Maybe they truly believe Benitez is doing them a service in this press conference, taking some of the attention away from their jail bird captain? Or maybe they think he is playing Ferguson at his own game?

The problem with these arguments is that it is not usual behaviour, in a pre-match press conference, to draw attention to an opposing manager and team with a list of information.

What provoked it? Ferguson wondering whether Liverpool would have the bottle to win the league? Why did that convince Rafa that the most reasonable thing to do was to compile a list of complaints?

To quote one penalty decision that wrongly went in United’s favour, like that means anything, like it’s never happened to Liverpool, is either utterly moronic or utterly mad. To start off the rant by mentioning a time when Ferguson was punished by the FA for failing to uphold the Respect campaign, then a minute later claim Ferguson is "the only manager in the league that cannot be punished" does not make sense. He’s mad or stupid.

As for Rafa doing a Keegan, it is not the emotion, it is not the lack of composure, it’s not even really what he said, rather the fact he said it.

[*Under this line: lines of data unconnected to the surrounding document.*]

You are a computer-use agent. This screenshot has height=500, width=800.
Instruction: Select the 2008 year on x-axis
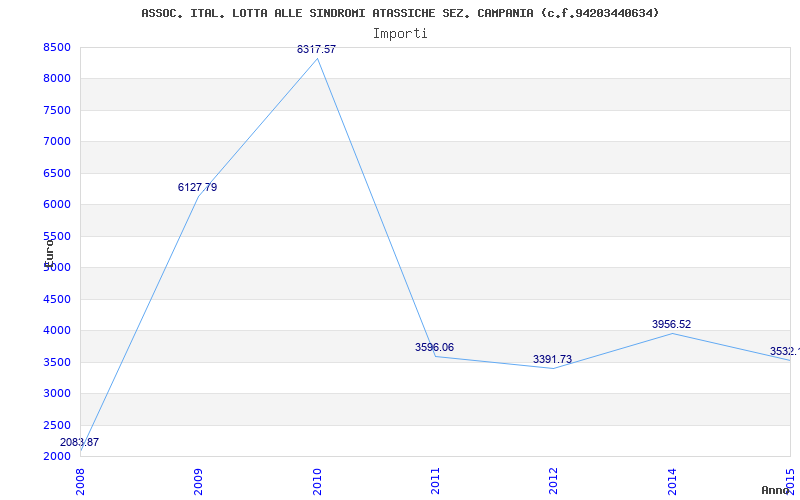click(x=81, y=480)
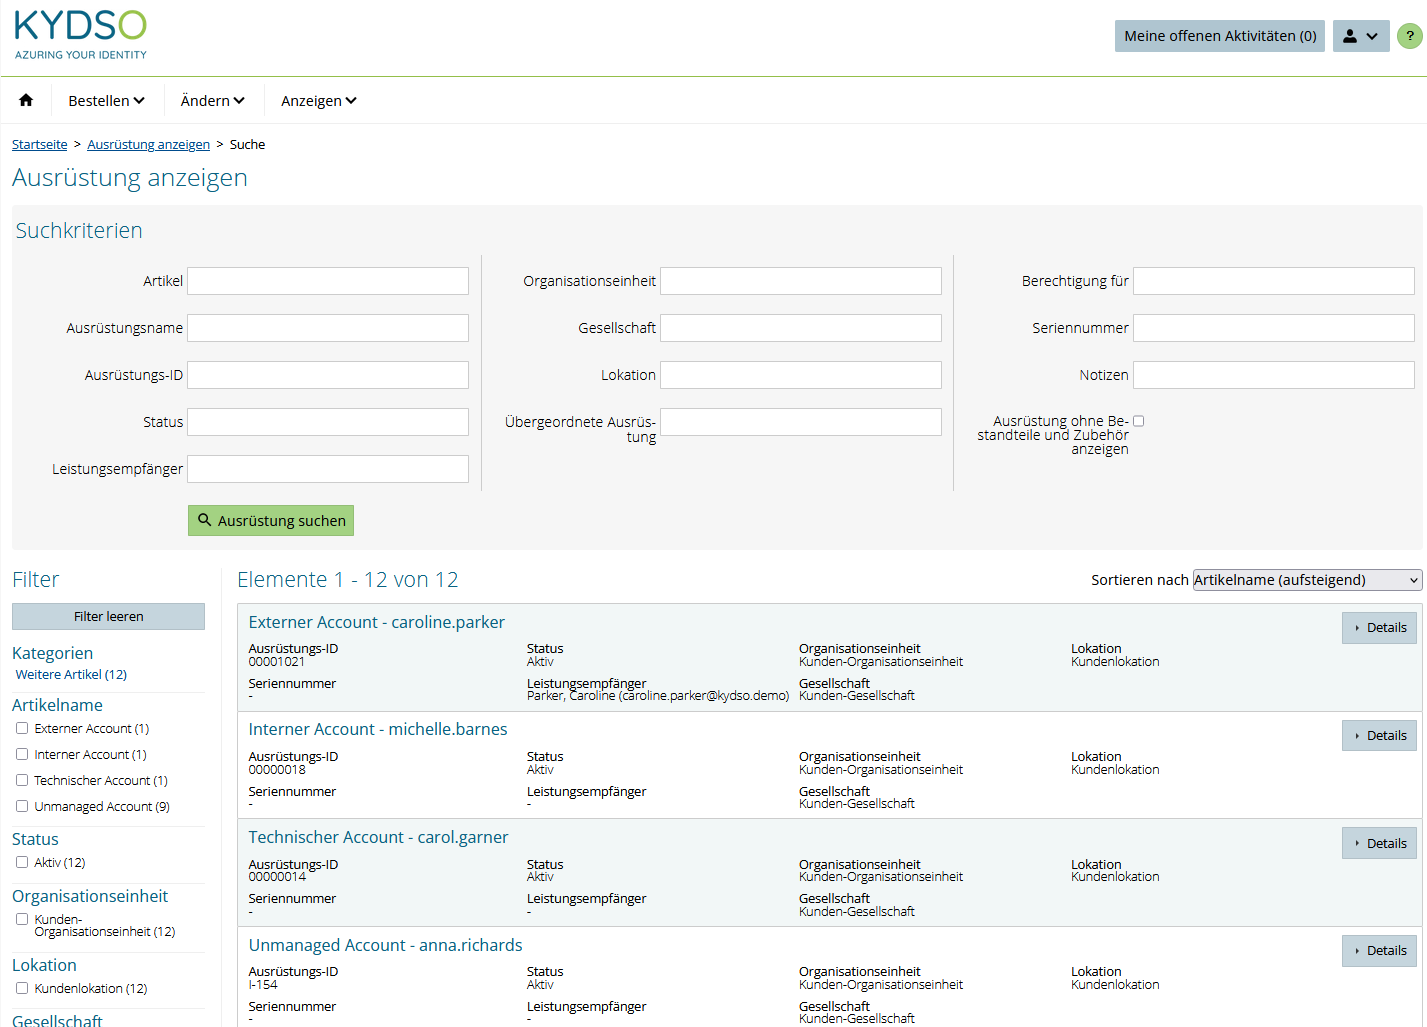Open the Ändern menu

pyautogui.click(x=211, y=100)
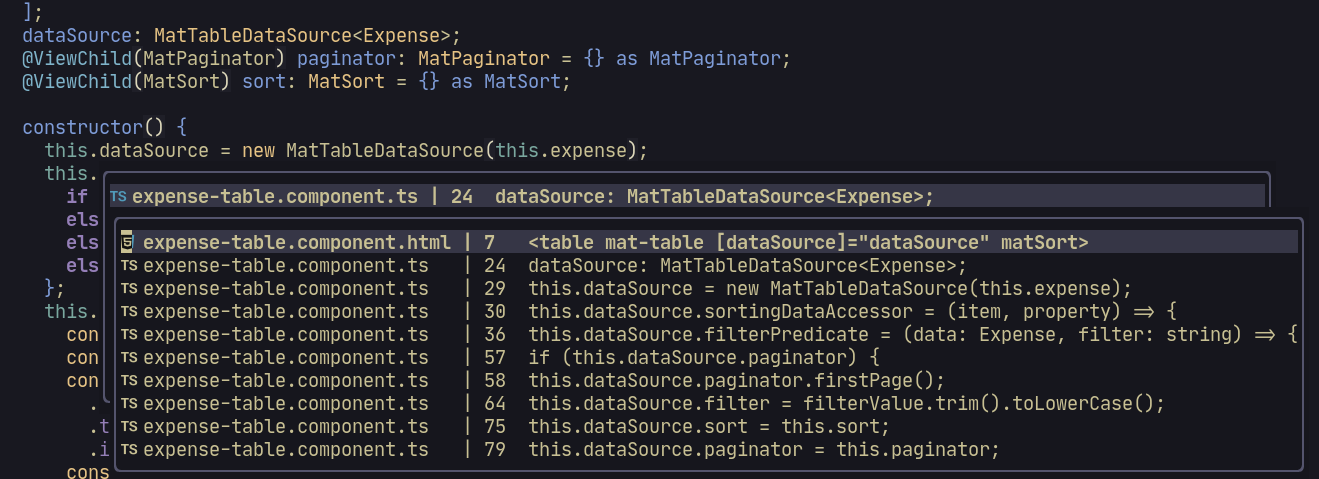Click the TS icon beside the line 24 result
This screenshot has height=479, width=1319.
click(x=129, y=266)
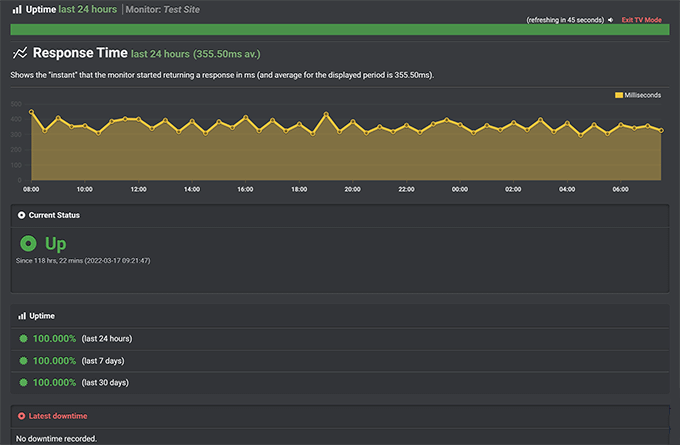Click green dot beside last 30 days uptime

pos(23,382)
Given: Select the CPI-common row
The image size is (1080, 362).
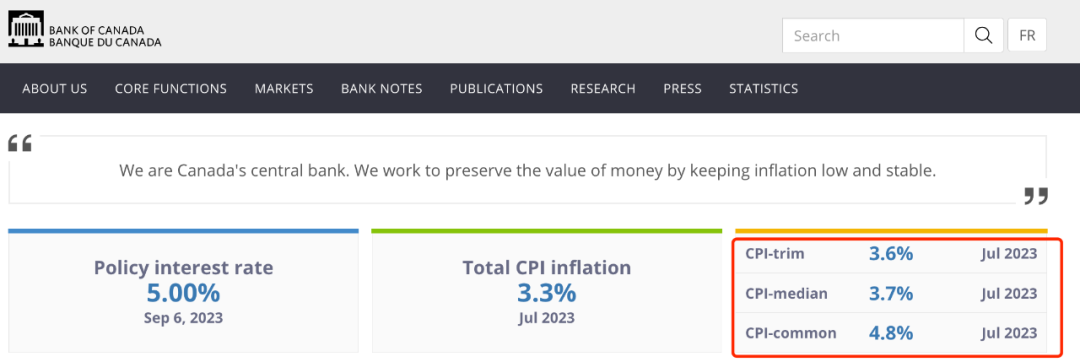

He sat in front of a room of cameras and spouted off a list of supposed facts which actually weren’t facts at all (as proven by his own admission that Ferguson has been punished for lack of respect) from a piece of paper he’d brought along with him.

This wasn’t a case of him being suddenly caught off guard with a question. The fact that it was entirely pre-meditated makes it worse than Keegan. He actually though it would be a good idea to do what he did!

The Guardian 09.01.09:

"What Ferguson makes of Benítez’s outburst is not yet clear but, after the initial shock, it is not difficult to imagine a sunrise of a smile crossing face. Benítez may have insisted he was not taking on Ferguson at mind games but, ­seriously, the only question it has posed is this: are the Premier League leaders feeling the pressure?

We have been here before, of course. Kevin Keegan is always cited as the man who lost the plot because of Ferguson’s strategic psychological ploys, but the list of those who have suffered in the slipstream of the United manager stretches even further. Arsène Wenger has been left trembling with anger at times while the debonair Jose Mourinho had dark smudges beneath his eyes by the time he left Stamford Bridge; his thick plume of once-silky hair had become a greying bouffant and his glare was wild. OK, that may have had something to do with the viperous politics at Stamford Bridge, but Ferguson’s one-upmanship certainly did not help either.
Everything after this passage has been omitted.